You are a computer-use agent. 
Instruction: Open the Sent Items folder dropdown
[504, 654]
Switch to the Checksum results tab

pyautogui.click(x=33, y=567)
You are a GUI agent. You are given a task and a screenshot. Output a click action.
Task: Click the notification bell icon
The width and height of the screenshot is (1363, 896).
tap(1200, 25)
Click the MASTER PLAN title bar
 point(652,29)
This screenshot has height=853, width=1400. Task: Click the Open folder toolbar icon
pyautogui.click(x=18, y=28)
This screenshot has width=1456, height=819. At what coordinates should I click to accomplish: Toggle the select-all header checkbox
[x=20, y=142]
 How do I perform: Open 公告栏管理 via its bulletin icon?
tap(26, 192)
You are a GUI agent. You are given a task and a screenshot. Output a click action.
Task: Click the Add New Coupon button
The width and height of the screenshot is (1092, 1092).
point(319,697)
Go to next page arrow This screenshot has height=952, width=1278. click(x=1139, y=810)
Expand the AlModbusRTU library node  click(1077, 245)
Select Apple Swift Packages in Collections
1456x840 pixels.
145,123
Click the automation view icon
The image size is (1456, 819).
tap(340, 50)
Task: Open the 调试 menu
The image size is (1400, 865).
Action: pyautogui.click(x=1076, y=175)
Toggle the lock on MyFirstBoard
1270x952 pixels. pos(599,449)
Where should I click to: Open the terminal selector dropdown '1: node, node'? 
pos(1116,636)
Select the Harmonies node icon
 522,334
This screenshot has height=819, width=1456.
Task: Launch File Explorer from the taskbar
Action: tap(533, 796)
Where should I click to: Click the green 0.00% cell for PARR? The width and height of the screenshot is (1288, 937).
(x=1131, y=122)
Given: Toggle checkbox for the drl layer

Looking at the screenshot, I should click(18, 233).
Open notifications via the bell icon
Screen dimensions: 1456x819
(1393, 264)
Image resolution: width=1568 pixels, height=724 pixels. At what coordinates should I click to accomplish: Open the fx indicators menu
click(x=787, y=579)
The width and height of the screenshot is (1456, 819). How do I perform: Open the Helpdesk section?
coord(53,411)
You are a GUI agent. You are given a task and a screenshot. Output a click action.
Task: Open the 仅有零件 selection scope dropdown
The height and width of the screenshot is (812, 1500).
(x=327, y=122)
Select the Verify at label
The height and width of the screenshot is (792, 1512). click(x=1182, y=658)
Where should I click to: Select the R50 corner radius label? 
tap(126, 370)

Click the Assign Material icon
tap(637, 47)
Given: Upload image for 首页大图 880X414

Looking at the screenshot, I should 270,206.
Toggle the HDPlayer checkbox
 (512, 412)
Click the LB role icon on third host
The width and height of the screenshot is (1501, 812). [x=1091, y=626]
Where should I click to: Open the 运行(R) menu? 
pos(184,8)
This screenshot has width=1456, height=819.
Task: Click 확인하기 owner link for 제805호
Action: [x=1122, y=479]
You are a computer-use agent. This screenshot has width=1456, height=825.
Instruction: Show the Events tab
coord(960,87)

- PROMPT -
Can you give every line above again, exactly as written?

- RESPONSE TO THE TASK -
You are a computer-use agent. 
Instruction: Open the Sent Items folder dropdown
[504, 654]
Switch to the Checksum results tab

pyautogui.click(x=33, y=567)
You are a GUI agent. You are given a task and a screenshot. Output a click action.
Task: Click the notification bell icon
The width and height of the screenshot is (1363, 896).
tap(1200, 25)
Click the MASTER PLAN title bar
 point(652,29)
This screenshot has height=853, width=1400. Task: Click the Open folder toolbar icon
pyautogui.click(x=18, y=28)
This screenshot has width=1456, height=819. At what coordinates should I click to accomplish: Toggle the select-all header checkbox
[x=20, y=142]
 How do I perform: Open 公告栏管理 via its bulletin icon?
tap(26, 192)
You are a GUI agent. You are given a task and a screenshot. Output a click action.
Task: Click the Add New Coupon button
The width and height of the screenshot is (1092, 1092).
point(319,697)
Go to next page arrow This screenshot has height=952, width=1278. click(x=1139, y=810)
Expand the AlModbusRTU library node  click(1077, 245)
Select Apple Swift Packages in Collections
1456x840 pixels.
145,123
Click the automation view icon
The image size is (1456, 819).
tap(340, 50)
Task: Open the 调试 menu
The image size is (1400, 865).
Action: pyautogui.click(x=1076, y=175)
Toggle the lock on MyFirstBoard
1270x952 pixels. pos(599,449)
Where should I click to: Open the terminal selector dropdown '1: node, node'? 
pos(1116,636)
Select the Harmonies node icon
 522,334
This screenshot has height=819, width=1456.
Task: Launch File Explorer from the taskbar
Action: tap(533, 796)
Where should I click to: Click the green 0.00% cell for PARR? The width and height of the screenshot is (1288, 937).
(x=1131, y=122)
Given: Toggle checkbox for the drl layer

Looking at the screenshot, I should click(18, 233).
Open notifications via the bell icon
Screen dimensions: 1456x819
(1393, 264)
Image resolution: width=1568 pixels, height=724 pixels. At what coordinates should I click to accomplish: Open the fx indicators menu
click(x=787, y=579)
The width and height of the screenshot is (1456, 819). How do I perform: Open the Helpdesk section?
coord(53,411)
You are a GUI agent. You are given a task and a screenshot. Output a click action.
Task: Open the 仅有零件 selection scope dropdown
The height and width of the screenshot is (812, 1500).
(x=327, y=122)
Select the Verify at label
The height and width of the screenshot is (792, 1512). click(x=1182, y=658)
Where should I click to: Select the R50 corner radius label? 
tap(126, 370)

Click the Assign Material icon
tap(637, 47)
Given: Upload image for 首页大图 880X414

Looking at the screenshot, I should 270,206.
Toggle the HDPlayer checkbox
 (512, 412)
Click the LB role icon on third host
The width and height of the screenshot is (1501, 812). [x=1091, y=626]
Where should I click to: Open the 运行(R) menu? 
pos(184,8)
This screenshot has width=1456, height=819.
Task: Click 확인하기 owner link for 제805호
Action: [x=1122, y=479]
You are a computer-use agent. This screenshot has width=1456, height=825.
Instruction: Show the Events tab
coord(960,87)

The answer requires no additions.